> [REQUIRED WORK]:
Starting at the line that contains "Click the Bus Interface question mark" and ending at the line that contains "(x=595, y=215)", write out those lines again with "question mark" switched to "help icon" and everything else unchanged. Leave the pictures out of your answer.

> [PROVIDED DATA]:

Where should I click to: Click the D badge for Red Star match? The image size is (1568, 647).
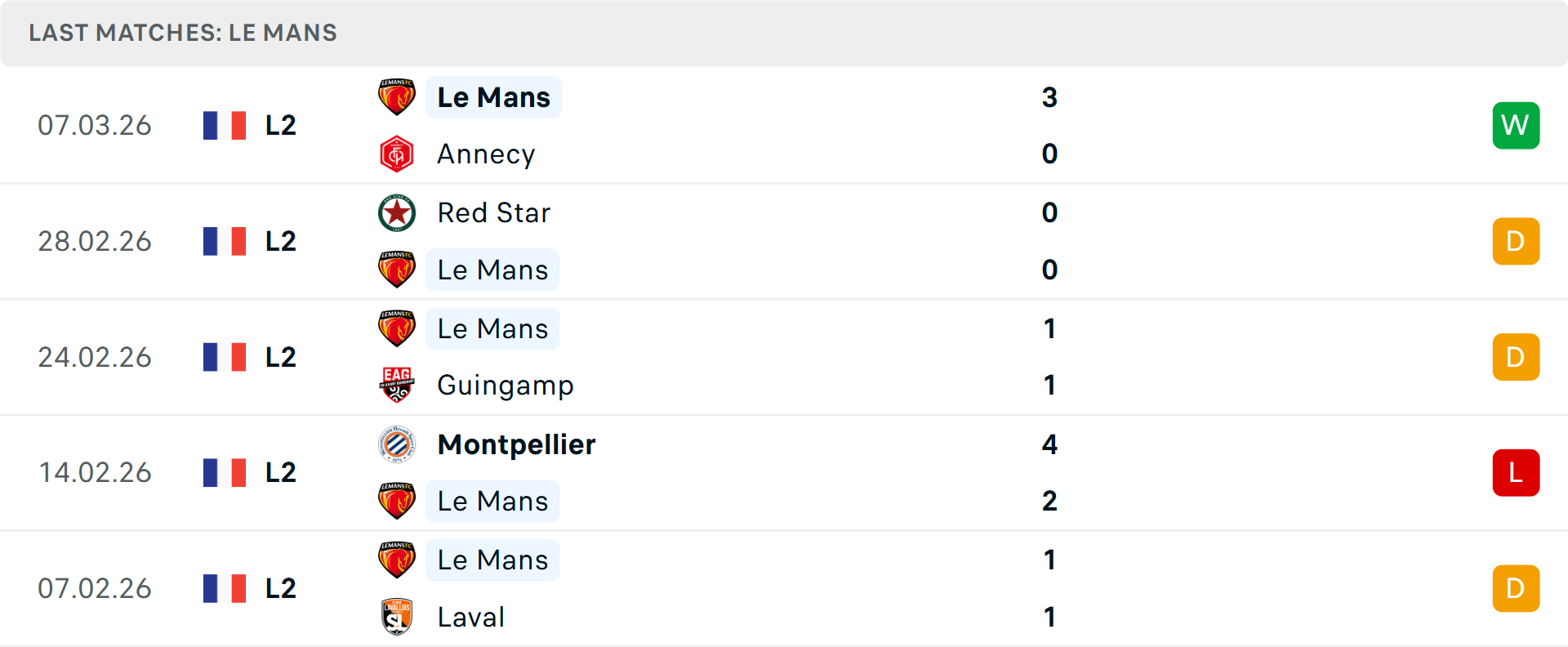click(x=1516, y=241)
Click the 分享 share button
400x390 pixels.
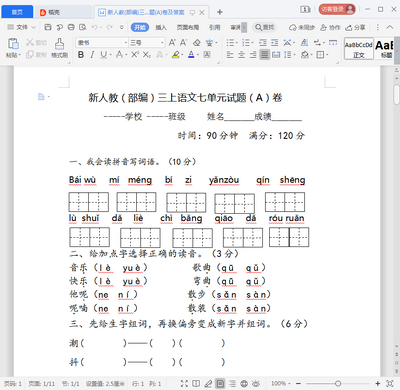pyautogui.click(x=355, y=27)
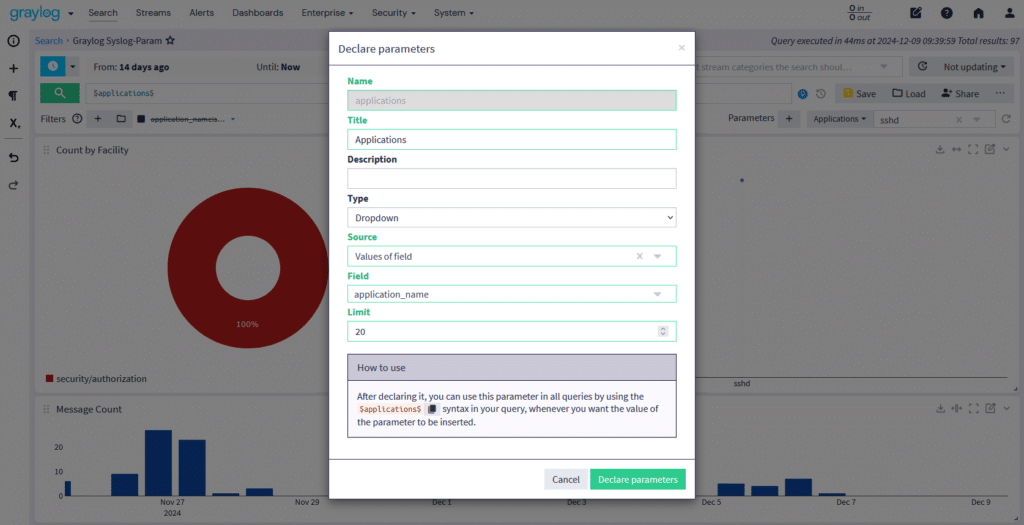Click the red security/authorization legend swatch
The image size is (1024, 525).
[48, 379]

--

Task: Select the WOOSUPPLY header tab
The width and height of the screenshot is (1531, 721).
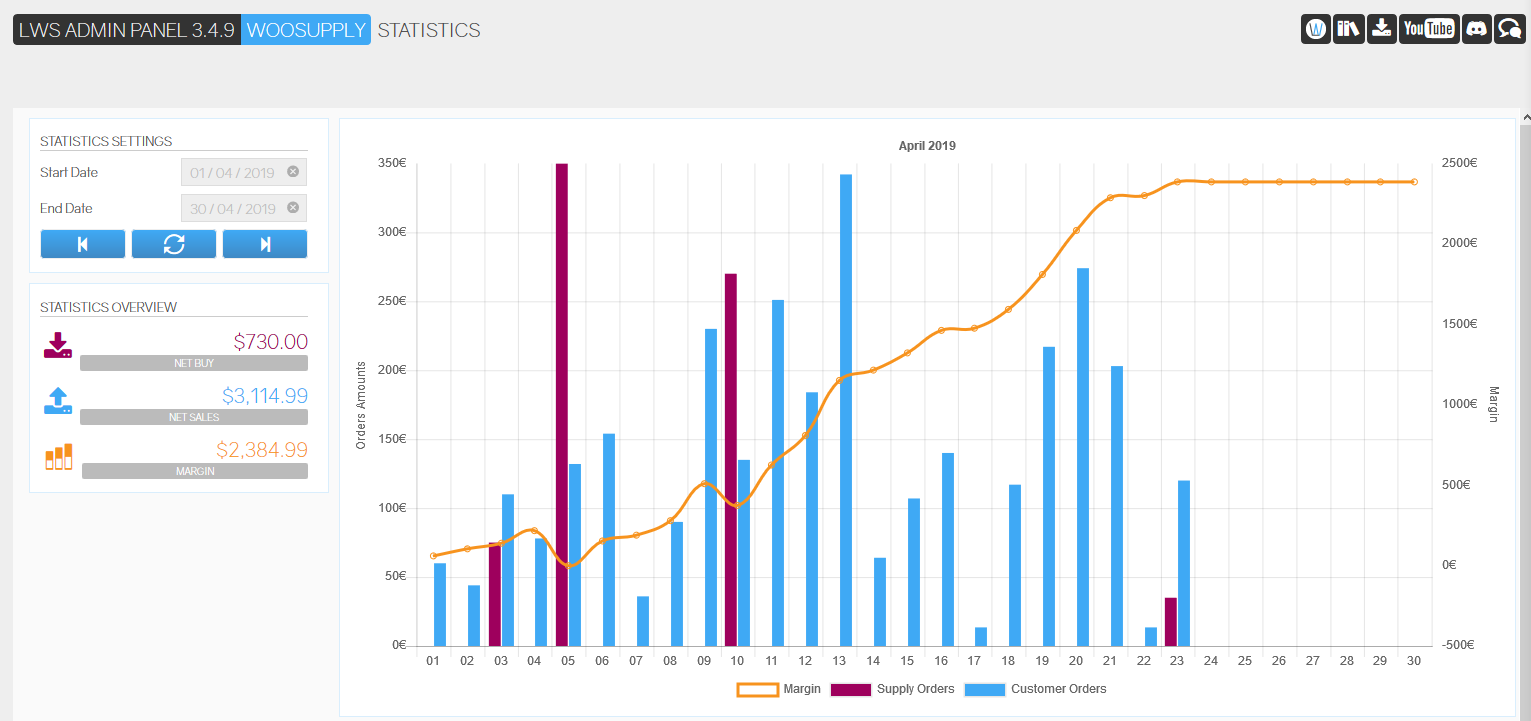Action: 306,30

...

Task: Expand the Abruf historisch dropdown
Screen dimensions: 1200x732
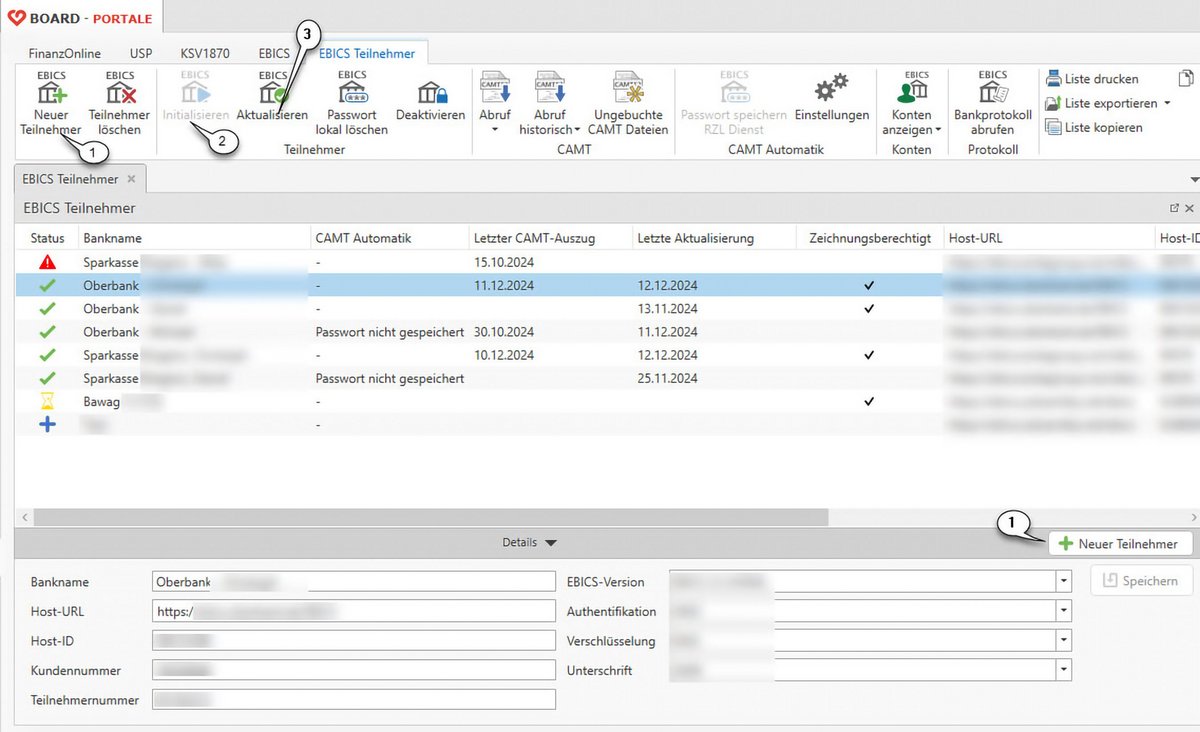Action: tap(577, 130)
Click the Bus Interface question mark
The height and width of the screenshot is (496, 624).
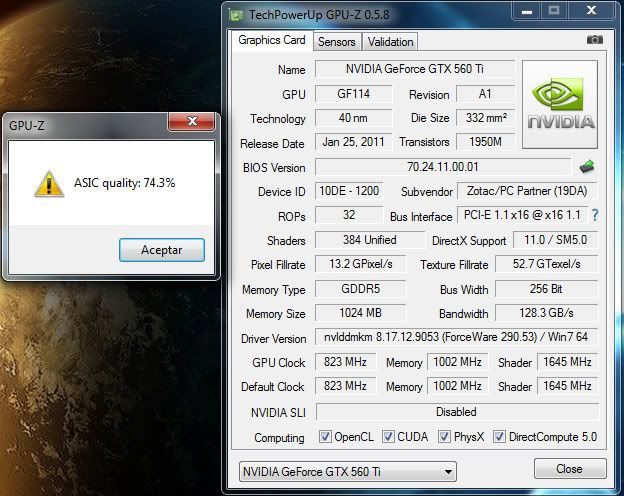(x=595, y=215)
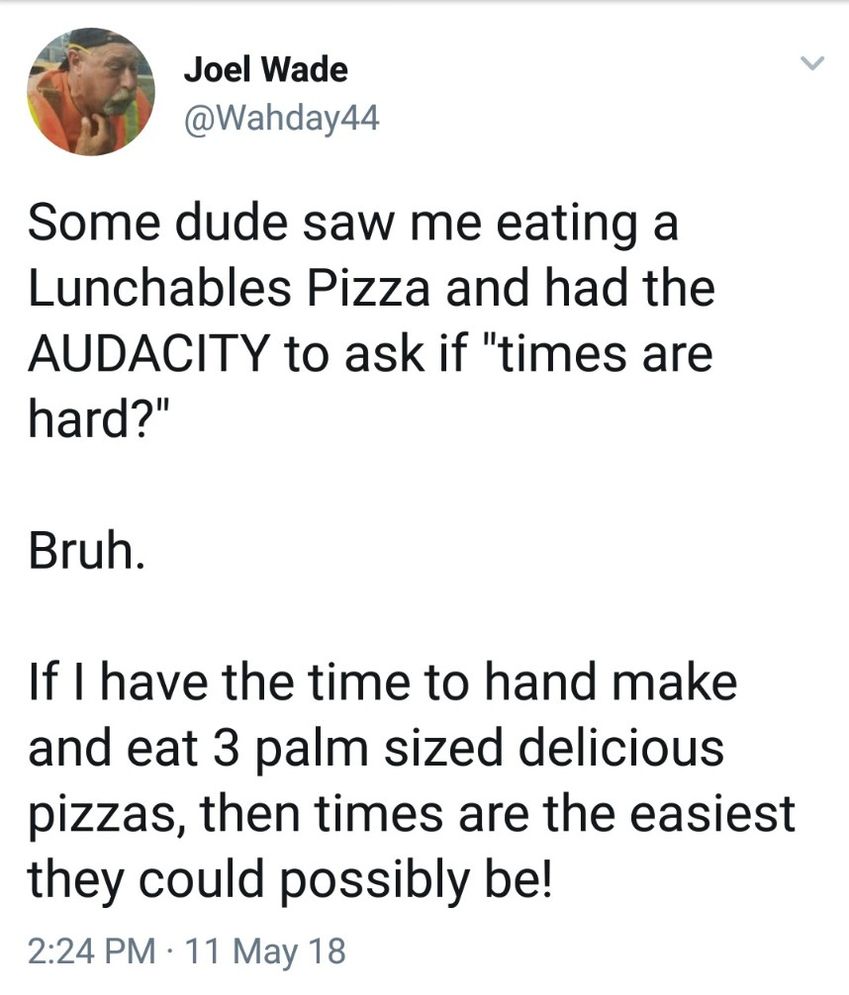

> [TASK RESPONSE]:
Click the Bus Interface help icon
The height and width of the screenshot is (496, 624).
(x=595, y=215)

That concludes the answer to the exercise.